Franczyk divide os visitantes em três diferentes configurações: aqueles que vão em família representam 49% do total, adultos independentes, 39% (número que mais tem crescido) e, por fim, os grupos escolares, que somam 14%. Esses dados surpreendem pelo fato de que a grande maioria das visitas serem espontâneas, não dependendo da tutela das escolas que, cada vez mais, incluem os museus em suas atividades pedagógicas.
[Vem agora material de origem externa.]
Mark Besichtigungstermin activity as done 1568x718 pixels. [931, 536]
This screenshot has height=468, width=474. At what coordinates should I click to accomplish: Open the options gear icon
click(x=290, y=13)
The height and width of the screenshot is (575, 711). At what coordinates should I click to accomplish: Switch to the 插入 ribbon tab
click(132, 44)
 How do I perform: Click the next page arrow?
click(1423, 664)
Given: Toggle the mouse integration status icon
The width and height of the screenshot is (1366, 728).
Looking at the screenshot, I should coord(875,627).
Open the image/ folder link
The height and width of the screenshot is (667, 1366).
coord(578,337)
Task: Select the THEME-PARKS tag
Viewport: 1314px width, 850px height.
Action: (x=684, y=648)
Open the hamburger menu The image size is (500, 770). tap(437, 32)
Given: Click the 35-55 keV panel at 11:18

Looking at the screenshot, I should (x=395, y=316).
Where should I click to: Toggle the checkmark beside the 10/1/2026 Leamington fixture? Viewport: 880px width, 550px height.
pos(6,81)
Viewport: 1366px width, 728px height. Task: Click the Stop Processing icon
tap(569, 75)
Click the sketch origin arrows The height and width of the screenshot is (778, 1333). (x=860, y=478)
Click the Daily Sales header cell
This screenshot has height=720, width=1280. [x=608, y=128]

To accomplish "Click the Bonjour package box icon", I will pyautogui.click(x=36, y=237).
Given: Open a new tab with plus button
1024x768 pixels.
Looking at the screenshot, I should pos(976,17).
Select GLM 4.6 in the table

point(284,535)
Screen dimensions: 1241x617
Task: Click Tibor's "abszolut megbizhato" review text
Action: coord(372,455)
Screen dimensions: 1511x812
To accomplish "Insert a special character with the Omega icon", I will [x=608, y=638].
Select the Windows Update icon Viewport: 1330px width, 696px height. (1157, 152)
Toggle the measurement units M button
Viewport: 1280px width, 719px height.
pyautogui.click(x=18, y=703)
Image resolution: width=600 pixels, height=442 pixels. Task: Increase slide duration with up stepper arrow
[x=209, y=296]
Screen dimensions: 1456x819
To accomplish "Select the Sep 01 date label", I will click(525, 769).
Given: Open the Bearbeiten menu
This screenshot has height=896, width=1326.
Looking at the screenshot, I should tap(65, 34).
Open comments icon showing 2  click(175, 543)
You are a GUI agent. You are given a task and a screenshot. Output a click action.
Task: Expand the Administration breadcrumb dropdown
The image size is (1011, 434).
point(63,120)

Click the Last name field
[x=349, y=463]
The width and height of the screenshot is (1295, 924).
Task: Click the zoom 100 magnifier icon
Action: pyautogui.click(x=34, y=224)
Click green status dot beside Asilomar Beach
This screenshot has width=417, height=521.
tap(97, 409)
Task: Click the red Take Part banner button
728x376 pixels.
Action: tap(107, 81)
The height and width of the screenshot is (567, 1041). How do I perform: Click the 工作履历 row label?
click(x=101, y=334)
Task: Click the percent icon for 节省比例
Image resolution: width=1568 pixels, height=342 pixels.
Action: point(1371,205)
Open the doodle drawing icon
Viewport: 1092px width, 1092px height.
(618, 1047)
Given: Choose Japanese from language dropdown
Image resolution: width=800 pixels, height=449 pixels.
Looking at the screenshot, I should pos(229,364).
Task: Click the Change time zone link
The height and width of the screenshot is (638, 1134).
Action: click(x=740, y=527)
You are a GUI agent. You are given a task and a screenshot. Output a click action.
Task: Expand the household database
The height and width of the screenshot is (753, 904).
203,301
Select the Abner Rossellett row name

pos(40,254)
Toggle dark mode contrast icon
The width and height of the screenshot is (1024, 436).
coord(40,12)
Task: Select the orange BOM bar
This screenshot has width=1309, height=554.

Considerando que o encontro teve como uma de suas questões centrais os esforços realizados pelos museus brasileiros para garantir e ampliar seu público, esses dados demonstram o contraste entre as realidades do Brasil e da Inglaterra, com peculiaridades que certamente transcendem o tema aqui debatido. Se o público permanece sendo um tópico central na missão do Science Museum, o desafio que esse assume diz respeito exatamente em como garantir o atendimento e a satisfação de um universo grande e diversificado de pessoas.

Se o número de visitantes alcançado pelo museu londrino não é um de seus problemas, seu orçamento também parece ser satisfatório. Sem expor dados concretos, Jean Franczyk destacou que, sendo esse um espaço cultural de expressão nacional, o museu recebe grande apoio financeiro da Coroa Britânica, o que também possibilita que suas atividades sejam oferecidas gratuitamente.

Mesmo que a realidade econômica e cultural londrina seja muito distinta da nossa, é possível observar em sua apresentação alguns parâmetros úteis para refletir sobre nossos acervos, estruturas museológicas e abordagens curatoriais, sobretudo no que diz respeito ao esforço para tornar amigável os temas a que se dedica um museu de ciências.

As exposições são pensadas como narrativas que reinterpretam a história com abordagens multidisciplinares, para encontrar nas ciências os aspectos sociais que tocam o presente e que possam interessar a um público amplo. Jean Franczyk acredita que a erudição pode ser construída também pelo entretenimento, pelo despertar de uma curiosidade que, uma vez instigada, pode também ser levada para fora do museu. Para isso é preciso que todos se envolvam, não apenas intelectualmente com os temas abordados, mas também emocionalmente.

A interatividade e o caráter lúdico das exposições foi um aspecto bastante destacado na fala de Franczyk: os espectadores podem vivenciar o acervo, mais do que visualizá-lo. Ela acredita que seu público quer se divertir, tanto quanto aprender. Em mais de uma ocasião, ela se refere aos artefatos científicos como feios e desinteressantes. Por isso, eles devem ser não apenas manipulados, mas acessados a partir de uma narrativa que desperte a curiosidade e atenção dos visitantes, que por vezes é estimulada por simulações e animações.

Como contraponto das políticas de sua instituição, ela lembra o exemplo da Grande Exposição de Londres, realizada no Hyde Park, em 1851, e que tinha o propósito de celebrar o desenvolvimento da indústria, constituindo uma grande vitrine de artefatos pouco ou nada compreendidos pela maioria dos visitantes. Por sua vez, já na década de 1920, a direção do Science Museum decide que sua abordagem devia ser dedicada ao público leigo. Em 1931, o museu abre a primeira galeria especialmente dedicada às crianças, que acabariam por representar uma parcela significativa do público do museu.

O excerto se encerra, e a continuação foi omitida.